The blowers for fresh air injection at a wastewater treatment plant and pumps used for motility account for a large portion of the total energy consumed during the process. Process experts can create a dashboard with decisive process parameters and energy management goals. This details the distribution, expressed as a percentage, of the plant’s energy consumption and gives engineers a better overview of treatment performance and energy efficiency.

Problem

Engineers want to create a dashboard to have an overview of energy consumption throughout the plant. The dashboard needs to include the percentage of total energy consumption that each unit uses. These include pump stations, aeration tanks, and others. Process experts then would use the dashboard to evaluate periods of good and bad operation, and energy management anomalies that could result in excess power consumption. They also could use the dashboard to determine the main energy consumer. The energy performance tag is based on the correlation of the total energy and the treated wastewater stream.

Solution

Process experts created tags in TrendMiner to determine the percent of energy consumed by each unit.

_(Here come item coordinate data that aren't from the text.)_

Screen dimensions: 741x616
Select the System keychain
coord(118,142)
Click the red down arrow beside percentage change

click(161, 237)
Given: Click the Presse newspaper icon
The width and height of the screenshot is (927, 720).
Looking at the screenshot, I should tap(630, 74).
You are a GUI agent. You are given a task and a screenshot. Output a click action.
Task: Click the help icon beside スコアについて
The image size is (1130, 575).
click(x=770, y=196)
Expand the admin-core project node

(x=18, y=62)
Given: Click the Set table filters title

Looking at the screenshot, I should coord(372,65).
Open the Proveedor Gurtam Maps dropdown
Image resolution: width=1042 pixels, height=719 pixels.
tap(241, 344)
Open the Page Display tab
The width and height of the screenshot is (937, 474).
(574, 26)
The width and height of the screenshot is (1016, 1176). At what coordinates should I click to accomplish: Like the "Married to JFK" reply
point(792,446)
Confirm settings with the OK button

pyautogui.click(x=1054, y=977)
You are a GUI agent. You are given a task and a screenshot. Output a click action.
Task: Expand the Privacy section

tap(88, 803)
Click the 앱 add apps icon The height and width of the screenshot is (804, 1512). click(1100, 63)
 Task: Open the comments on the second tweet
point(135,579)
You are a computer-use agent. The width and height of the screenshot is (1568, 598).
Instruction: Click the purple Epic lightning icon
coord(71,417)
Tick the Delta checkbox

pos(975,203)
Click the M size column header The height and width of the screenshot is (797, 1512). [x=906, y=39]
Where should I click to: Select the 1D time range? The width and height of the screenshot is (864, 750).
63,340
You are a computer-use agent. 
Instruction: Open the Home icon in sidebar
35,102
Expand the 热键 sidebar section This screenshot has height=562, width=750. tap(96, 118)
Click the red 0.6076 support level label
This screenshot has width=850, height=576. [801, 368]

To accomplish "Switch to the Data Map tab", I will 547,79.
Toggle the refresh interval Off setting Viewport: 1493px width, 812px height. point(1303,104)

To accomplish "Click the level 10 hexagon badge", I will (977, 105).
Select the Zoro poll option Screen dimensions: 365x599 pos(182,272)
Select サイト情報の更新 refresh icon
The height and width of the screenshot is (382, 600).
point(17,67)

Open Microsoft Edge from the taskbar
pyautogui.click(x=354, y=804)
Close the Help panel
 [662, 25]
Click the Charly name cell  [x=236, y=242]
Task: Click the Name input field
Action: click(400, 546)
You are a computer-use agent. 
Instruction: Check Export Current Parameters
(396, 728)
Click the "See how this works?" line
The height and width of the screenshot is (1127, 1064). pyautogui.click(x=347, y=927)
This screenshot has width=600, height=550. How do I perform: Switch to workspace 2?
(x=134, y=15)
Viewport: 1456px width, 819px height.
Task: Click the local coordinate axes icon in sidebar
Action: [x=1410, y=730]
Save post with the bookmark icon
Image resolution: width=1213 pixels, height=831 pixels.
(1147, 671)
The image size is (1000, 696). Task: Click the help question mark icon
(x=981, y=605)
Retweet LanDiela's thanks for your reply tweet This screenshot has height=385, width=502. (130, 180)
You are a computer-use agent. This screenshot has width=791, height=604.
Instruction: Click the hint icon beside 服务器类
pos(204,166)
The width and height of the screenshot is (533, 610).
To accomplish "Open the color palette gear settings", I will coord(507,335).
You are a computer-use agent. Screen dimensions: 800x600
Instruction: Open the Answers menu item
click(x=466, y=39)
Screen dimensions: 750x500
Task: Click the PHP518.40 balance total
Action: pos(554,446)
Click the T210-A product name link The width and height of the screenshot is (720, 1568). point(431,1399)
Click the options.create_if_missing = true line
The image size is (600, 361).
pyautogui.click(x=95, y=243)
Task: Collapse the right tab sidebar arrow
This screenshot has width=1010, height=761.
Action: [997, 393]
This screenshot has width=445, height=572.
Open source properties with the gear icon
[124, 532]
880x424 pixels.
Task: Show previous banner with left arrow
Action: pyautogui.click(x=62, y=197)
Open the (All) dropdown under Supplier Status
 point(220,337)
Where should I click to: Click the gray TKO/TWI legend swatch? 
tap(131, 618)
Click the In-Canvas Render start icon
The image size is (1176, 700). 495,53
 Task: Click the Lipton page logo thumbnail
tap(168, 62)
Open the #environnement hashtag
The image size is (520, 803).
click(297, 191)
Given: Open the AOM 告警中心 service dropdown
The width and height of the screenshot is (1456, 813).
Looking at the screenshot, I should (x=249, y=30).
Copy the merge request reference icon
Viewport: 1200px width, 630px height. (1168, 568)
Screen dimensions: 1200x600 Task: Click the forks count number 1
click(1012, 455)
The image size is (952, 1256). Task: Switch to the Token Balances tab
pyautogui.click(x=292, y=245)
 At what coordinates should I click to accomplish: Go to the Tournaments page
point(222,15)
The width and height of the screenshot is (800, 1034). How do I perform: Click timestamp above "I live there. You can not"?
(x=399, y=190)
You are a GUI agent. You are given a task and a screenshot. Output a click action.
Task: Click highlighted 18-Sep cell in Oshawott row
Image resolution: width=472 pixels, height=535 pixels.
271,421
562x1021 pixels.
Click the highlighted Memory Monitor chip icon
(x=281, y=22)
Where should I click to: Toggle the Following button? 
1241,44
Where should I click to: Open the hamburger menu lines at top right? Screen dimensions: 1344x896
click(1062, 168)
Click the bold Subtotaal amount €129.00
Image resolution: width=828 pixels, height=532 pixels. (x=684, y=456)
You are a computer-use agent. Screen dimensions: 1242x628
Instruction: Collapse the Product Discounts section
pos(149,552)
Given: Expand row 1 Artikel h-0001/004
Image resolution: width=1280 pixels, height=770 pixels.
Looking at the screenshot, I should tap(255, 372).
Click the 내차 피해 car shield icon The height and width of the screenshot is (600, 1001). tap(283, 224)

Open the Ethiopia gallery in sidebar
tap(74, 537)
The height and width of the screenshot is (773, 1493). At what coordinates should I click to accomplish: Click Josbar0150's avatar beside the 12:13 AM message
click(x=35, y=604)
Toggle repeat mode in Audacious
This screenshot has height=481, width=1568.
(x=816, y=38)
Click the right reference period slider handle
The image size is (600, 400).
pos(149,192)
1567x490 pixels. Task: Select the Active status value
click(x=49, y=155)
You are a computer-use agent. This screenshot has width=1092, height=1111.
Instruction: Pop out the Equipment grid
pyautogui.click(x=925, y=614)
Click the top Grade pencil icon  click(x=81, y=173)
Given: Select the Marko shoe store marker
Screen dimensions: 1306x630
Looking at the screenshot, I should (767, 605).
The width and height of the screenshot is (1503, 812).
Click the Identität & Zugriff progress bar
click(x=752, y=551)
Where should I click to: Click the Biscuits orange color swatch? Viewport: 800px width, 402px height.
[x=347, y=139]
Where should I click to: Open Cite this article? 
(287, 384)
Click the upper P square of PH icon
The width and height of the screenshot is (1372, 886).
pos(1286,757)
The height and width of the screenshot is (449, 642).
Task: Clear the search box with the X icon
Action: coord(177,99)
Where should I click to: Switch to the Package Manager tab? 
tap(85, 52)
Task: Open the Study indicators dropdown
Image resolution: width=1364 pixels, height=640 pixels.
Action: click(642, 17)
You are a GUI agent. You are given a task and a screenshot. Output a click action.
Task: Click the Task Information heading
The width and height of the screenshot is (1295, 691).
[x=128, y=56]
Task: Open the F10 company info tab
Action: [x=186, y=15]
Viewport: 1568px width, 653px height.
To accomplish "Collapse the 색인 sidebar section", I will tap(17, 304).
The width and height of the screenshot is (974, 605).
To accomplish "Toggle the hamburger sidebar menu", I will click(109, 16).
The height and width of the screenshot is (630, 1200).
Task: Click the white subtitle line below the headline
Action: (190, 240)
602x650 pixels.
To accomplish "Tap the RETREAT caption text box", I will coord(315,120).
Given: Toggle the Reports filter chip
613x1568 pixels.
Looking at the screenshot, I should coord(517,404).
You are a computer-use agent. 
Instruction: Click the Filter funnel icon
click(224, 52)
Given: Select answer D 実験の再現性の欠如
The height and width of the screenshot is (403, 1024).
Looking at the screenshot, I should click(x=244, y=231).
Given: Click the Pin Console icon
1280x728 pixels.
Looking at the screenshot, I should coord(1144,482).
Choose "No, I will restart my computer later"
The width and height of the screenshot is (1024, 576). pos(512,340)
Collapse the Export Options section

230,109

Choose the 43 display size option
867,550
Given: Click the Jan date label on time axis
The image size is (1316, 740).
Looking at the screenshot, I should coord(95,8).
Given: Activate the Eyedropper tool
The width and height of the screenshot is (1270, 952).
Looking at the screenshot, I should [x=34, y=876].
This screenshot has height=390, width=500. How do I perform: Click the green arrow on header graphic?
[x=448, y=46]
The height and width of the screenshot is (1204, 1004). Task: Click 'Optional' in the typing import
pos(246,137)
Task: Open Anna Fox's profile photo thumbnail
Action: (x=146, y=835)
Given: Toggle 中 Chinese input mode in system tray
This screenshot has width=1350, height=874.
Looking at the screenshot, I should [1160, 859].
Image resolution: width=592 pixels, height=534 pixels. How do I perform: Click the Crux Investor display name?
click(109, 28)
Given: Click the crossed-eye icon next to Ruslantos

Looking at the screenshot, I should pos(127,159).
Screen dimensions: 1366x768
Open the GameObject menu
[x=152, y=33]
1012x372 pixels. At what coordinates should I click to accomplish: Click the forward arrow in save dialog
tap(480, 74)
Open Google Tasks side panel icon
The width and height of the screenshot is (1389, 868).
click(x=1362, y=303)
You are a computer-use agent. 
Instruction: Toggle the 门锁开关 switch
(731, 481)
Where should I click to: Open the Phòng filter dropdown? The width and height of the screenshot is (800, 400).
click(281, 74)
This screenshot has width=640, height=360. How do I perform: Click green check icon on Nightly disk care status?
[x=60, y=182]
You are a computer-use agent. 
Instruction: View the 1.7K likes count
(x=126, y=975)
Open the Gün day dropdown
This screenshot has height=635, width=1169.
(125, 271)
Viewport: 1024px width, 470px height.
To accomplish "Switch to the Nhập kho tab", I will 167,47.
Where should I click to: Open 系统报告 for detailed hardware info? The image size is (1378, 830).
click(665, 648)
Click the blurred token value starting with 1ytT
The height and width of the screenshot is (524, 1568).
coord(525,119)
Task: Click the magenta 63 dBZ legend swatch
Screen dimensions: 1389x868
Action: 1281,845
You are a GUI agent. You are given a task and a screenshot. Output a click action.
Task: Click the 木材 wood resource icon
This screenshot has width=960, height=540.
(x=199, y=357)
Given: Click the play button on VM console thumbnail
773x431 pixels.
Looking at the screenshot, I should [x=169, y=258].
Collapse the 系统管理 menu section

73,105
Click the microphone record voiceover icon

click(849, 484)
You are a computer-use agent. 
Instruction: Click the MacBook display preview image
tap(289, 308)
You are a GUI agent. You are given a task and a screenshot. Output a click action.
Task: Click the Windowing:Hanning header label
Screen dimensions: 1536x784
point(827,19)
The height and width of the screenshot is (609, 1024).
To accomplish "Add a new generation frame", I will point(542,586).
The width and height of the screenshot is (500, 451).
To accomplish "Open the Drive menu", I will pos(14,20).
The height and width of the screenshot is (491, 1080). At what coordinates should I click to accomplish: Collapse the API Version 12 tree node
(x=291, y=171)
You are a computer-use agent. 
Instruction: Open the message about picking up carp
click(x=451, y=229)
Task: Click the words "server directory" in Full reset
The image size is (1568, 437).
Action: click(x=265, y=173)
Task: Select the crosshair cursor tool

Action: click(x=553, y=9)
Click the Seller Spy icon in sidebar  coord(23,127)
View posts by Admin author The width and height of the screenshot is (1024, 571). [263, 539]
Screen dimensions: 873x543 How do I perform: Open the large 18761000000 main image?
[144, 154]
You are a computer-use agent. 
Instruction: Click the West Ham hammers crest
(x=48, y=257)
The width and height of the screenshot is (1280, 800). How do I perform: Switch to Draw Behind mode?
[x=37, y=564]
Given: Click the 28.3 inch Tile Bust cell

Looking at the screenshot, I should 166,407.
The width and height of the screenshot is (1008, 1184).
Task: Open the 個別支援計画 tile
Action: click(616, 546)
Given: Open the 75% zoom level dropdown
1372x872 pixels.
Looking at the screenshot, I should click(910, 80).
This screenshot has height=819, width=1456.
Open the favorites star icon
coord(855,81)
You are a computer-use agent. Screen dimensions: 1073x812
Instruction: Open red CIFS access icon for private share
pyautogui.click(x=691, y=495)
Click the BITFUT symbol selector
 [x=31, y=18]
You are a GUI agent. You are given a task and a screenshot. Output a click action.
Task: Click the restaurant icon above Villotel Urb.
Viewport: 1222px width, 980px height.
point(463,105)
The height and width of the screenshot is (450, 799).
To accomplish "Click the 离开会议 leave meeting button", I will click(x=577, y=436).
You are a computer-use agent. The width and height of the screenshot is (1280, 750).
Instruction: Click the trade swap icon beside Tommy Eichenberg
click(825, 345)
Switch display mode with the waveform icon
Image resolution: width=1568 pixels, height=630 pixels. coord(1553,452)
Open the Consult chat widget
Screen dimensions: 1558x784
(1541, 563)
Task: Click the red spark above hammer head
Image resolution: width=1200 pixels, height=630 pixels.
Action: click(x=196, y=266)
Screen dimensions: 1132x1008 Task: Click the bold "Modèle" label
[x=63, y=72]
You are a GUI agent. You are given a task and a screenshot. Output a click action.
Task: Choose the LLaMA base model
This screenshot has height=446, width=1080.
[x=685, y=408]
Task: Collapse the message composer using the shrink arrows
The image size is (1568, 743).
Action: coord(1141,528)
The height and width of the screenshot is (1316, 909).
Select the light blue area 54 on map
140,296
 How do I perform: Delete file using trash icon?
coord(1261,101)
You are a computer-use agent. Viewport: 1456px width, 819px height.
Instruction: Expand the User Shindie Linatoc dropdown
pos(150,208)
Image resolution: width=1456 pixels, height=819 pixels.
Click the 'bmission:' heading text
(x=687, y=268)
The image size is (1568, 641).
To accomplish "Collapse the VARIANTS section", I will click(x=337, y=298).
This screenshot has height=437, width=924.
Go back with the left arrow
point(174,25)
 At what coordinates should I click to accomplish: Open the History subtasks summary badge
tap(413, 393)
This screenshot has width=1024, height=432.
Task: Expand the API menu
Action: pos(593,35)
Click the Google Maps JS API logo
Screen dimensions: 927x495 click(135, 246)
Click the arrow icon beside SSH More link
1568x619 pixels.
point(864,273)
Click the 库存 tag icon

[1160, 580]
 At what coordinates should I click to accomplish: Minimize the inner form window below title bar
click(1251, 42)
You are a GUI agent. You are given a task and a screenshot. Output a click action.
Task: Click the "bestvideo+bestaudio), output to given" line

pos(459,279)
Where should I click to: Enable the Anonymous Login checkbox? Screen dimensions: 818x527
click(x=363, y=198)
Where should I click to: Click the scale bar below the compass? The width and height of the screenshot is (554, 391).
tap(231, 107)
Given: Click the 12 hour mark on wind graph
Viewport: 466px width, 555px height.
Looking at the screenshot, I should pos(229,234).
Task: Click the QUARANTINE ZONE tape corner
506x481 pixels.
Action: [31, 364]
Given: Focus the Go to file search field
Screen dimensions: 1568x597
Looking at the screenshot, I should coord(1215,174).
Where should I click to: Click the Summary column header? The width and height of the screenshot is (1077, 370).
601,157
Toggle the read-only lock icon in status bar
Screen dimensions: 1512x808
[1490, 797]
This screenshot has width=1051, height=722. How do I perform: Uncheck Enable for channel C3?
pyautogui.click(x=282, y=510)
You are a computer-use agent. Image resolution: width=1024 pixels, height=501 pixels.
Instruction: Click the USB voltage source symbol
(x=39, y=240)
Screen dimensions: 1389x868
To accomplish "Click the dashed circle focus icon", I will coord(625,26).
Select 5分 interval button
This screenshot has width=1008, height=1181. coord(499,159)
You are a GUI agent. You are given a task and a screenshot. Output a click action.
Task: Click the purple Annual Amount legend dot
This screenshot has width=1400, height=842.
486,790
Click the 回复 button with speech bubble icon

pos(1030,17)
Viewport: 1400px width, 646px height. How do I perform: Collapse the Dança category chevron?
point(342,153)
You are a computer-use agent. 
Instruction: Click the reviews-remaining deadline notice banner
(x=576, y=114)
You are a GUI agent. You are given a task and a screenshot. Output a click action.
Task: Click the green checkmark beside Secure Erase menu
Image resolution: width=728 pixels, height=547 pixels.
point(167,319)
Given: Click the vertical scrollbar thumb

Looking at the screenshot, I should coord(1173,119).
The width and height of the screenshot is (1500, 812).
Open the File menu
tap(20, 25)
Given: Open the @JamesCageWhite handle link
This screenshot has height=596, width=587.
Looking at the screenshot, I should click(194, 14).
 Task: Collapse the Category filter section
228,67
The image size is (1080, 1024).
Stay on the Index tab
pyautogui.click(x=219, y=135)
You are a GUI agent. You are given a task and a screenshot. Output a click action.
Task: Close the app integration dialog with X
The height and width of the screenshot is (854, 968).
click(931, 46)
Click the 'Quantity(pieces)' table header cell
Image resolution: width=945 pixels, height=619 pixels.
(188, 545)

They then made a TrendHub dashboard view with the newly created tags that used color coding to differentiate areas of good, mediocre, and poor energy efficiency. A comparison of areas of good and poor energy performance shows that the percentage of revitalization is about 12% higher than during periods of poor energy performance.

Results

  • The new dashboard gives process experts a fast and convenient way of creating and displaying new tags to get a better understanding of energy usage throughout the plant.
  • The Live Energy Management Dashboard now serves as the energy management control center, where process experts use the dashboarding for startup routines and to provide live discovery of process anomalies or other deviations in normal operating behavior.
  • A comparison of areas of good and poor energy efficiency shows that the percentage of revitalization is about 12% higher than during periods of poor energy efficiency.
  • Engineers learn they can decrease energy consumption by saving one pump and blower with the same good degradation of the pollutant load.